Three questions to… Tanya Doyle, director of Waterlilies


In their sixties seven women have decided to take themselves out of their comfort zone and learn to swim: the documentary Waterlilies by Tanya Doyle is one of the short films in competition at Irish Film Festa 2016.

Dublin born Tanya Doyle was awarded the Duke of Edinburgh Medal of Excellence for her first film Moore Street (2004), a documentary short exploring how a living monument to traditional Dublin facilitated the amalgamation of cultures in the “new Ireland”.

Here’s our interview with Tanya.


How did you meet the women of Waterlilies?

I decided to learn to swim myself a couple of years ago and I arranged lessons at a local swimming pool. When I was leaving the pool one afternoon I noticed a group of older women coming into the water together. They were laughing and joking and full of banter, a total contrast to my group, who were all either self-conscious or terrified of the water altogether.

After my lesson the following week I approached the instructor and asked if she could put me in touch with the women. I met the women after their class that week and they were all very open and willing to talk. After that I contacted other swimming pools in the area to find similar classes and like minded women. It was amazing when we came in to film with the women they were so self assured and full of wise words. Some of the women also made a lot of effort with their appearances wearing full make-up and new swimming suits.


Through the use of music and the beautiful shots, the swimming pool seems like a world apart: how did you work on the visual aspect of the film?

The music was created in collaboration with a wonderful composer named Sam Joseph Delves. I showed Sam visual samples of what we shot then we listened to instrumental tones I liked. Finally we talked about what was happening in the film at any given moment and what we needed to communicate. I came up with key words describing pivot points in our structure and then Sam came back with the music.

The idea for the visuals style came from my own experience of learning how to swim. I found it really difficult to focus when I was alone in the water. I became very aware of my physical self and I thought it was important to reflect this. The opening sequence is intended to make an impact on the audience while also visually representing the drive these women have. The woman in red is an aspirational figure representing what all of the women are striving for and, as the narrative progresses, what they have already achieved by challenging themselves.


Waterlilies is also a reflection on third age from a female point of view. What interested you the most about the women’s tale?
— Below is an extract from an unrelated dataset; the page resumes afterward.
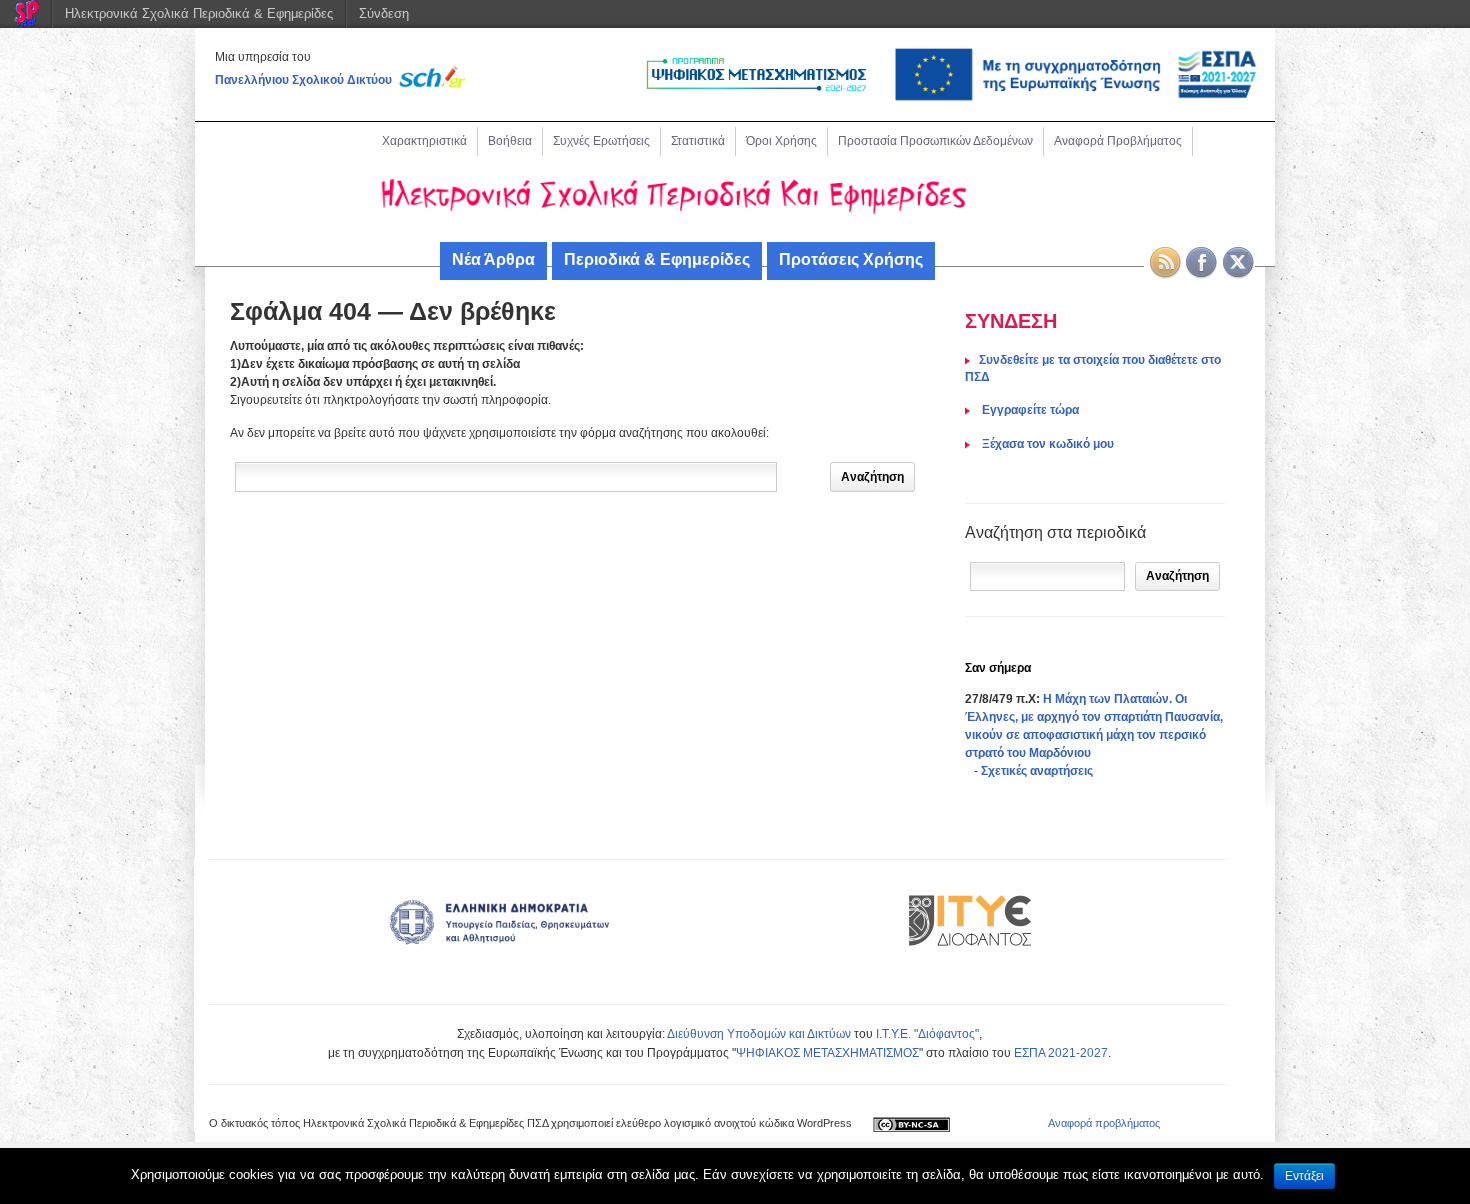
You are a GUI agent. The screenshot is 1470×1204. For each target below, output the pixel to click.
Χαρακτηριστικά (424, 141)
My mother died 15 years ago, had she lived she would be in her mid 60’s now, coming to a point in her life where her time was her own and I wondered what she would be like. I think that’s really what attracted me to these women. I’m intrigued by how they haven’t stopped fighting. Through their life experience they seem to realise that you have to keep moving and that if you stop moving you’ll sink. They seem to me to be the physical manifestation of this belief because every day they push themselves outside of their comfort zone. I find it really interesting to hear women at a later stage of life talking. It’s easy to forget that these women were once young and that they have lived and that they have plenty to say for themselves. What interests me most about these women is the daily challenges they face and their triumph in the ordinary.